What Makes the Jetta TDI Cup Edition Special?
This model is the street legal replica of the Jetta racing cars that are used in the VW sponsored TDI Cup Series that is held at race tracks all across the country. Unfortunately that is for race car drivers only but you can log onto VW’s website and challenge other TDI owners to a “mileage race” where you attempt to beat the average fuel economy of other drivers. That’s not quite the same as zipping around a race track but it can still be fun.
The 2010 Jetta TDI Cup Edition adds a sport suspension, the aforementioned Interlagos seat upholstery, alloy pedals, more powerful brakes with red calipers and ferocious looking 18-inch Charleston alloy wheels to the regular TDI’s long list of standard features. Also note that the TDI Cup Edition comes with standard fit all-season tires (as most new cars in America do) so performance drivers may want to upgrade to a more serious set of rubber.
With a “Laser Blue” exterior color and enough body spoilers to make a Subaru STI owner cry into his Corn Flakes, the 2010 VW Jetta TDI Cup Edition is not a car for shrinking violets. It announces to the world that it is the sporting TDI with a rather large “TDI Cup Edition” logo at the bottom of the passenger door. I am not sure I would have picked that but it suits the vehicle’s in your face demeanor.
Interior Styling and Quality
I have said it before and I will say it again-the current VW Golf, Jetta and Jetta Sportwagen have the most gorgeously appointed and deliciously tactile interiors of any car in their respective price classes. No one knows how to do an interior like VW and with the 2010 VW Jetta TDI Cup that is proven yet again.

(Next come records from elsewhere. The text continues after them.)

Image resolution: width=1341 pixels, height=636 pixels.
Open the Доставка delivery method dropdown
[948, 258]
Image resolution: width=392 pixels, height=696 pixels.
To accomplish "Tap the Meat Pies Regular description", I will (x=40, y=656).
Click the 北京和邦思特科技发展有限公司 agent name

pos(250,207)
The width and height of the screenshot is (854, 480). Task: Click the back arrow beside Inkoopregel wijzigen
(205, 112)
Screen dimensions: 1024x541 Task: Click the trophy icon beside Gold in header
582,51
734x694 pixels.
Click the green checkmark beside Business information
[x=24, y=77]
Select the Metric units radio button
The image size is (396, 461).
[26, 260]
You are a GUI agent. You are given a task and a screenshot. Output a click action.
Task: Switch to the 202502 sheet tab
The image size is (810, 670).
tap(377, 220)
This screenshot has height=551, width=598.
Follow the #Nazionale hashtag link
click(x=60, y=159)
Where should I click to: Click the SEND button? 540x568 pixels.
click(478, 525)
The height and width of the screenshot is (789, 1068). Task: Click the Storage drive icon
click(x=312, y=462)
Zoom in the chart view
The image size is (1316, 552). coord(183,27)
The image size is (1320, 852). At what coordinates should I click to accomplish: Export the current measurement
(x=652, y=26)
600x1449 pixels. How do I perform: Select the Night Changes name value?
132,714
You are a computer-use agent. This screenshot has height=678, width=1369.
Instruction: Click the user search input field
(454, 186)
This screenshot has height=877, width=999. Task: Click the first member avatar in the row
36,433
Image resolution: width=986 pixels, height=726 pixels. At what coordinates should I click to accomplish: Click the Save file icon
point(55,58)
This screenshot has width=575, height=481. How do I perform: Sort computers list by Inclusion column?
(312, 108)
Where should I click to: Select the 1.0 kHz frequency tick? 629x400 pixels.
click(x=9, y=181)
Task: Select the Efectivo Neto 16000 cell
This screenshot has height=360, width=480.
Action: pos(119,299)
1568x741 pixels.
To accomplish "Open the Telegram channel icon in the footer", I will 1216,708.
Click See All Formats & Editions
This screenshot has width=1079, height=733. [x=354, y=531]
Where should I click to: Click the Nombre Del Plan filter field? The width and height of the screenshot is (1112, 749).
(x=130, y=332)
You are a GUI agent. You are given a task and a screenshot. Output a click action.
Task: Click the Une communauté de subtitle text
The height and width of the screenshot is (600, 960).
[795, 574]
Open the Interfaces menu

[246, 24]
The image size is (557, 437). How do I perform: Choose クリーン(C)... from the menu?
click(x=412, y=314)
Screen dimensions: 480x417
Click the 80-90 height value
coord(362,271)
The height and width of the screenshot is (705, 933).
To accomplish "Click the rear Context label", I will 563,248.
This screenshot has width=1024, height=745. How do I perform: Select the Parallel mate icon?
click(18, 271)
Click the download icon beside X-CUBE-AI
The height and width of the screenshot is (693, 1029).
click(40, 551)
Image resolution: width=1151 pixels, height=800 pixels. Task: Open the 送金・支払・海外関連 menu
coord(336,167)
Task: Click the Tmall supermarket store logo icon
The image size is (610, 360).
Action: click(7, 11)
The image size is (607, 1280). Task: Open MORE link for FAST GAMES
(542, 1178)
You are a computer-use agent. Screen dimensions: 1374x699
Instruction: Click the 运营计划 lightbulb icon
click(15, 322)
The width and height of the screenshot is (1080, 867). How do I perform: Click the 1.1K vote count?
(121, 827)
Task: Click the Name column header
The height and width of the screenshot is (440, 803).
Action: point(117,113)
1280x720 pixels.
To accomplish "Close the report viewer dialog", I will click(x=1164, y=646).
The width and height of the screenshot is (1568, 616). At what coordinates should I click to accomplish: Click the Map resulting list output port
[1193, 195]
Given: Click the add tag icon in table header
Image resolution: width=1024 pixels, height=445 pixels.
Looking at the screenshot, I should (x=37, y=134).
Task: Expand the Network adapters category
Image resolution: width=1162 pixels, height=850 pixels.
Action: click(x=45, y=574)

With the sturdy Interlagos seat fabric the interior of the TDI Cup Edition felt much like that of a GTI barring the fact that the sportiest golf has a steering wheel with a squared off bottom. I suppose that makes it sportier.
Otherwise all controls are logically arranged, the Bluetooth is simple to set up and everything is assembled with Germanic precision. Even though this car was built in Mexico. But that’s not the point.
Ah, well, the 2010 Jetta TDI Cup Edition can be a very comfortable family sedan with room for four adults (five in a pinch) or can serve as your personal back roads racer. It’s really up to you how you use it as the interior is so versatile.
Features, Pricing and Fuel Economy
First off let’s talk about the fuel economy for the Jetta TDI Cup Edition with the DSG double clutch automatic. It is rated at the same 30 city/42 highway as the 6-speed manual 2010 Golf TDI I tested earlier this year but contrary to what I expected the DSG didn’t prove to be more efficient.
The DSG in the TDI Cup Edition averaged a still excellent 35.6 miles per gallon while the Golf TDI with the manual averaged 41 miles per gallon. Perhaps this gap was down to my repeated use of the standard paddle shifters in the Cup Edition to help keep the engine on the boil or maybe it was because the Jetta’s engine had fewer miles on it. Diesel engines are well known for improving their fuel economy averages as they accrue miles.
The 2010 Jetta TDI Cup Edition starts at a wholly reasonable $24,990 and comes standard with air conditioning, power windows, power door locks, keyless entry, Bluetooth, AM/FM/6-Disc 8 speaker audio, a leather wrapped steering wheel with phone and audio controls, Sirius, cruise control, floormats and, of course, VW’s very generous 3 year/36,000 mile free maintenance plan.
My test car added the DSG ($1,100), a power sunroof ($1,000), rear spoiler ($459), the aforementioned “TDI Cup Edition” body kit package ($2,350), a Jetta Mat Kit consisting of rubber floormats and a trunk liner ($225) and lastly an essential iPod media interface ($199).
Auxiliary input jacks are nice for your iPod but changing a song while you are driving is as dangerous as texting unless you have a USB type iPod interface. I find it odd, however, that the iPod interface isn’t standard with the Jetta TDI Cup Edition as every 2010 Golf TDI comes with such a system. That’s a shame because VW’s excellent touch screen audio system makes manipulating your iPod sub-menus a “keep your eyes on the road” endeavor.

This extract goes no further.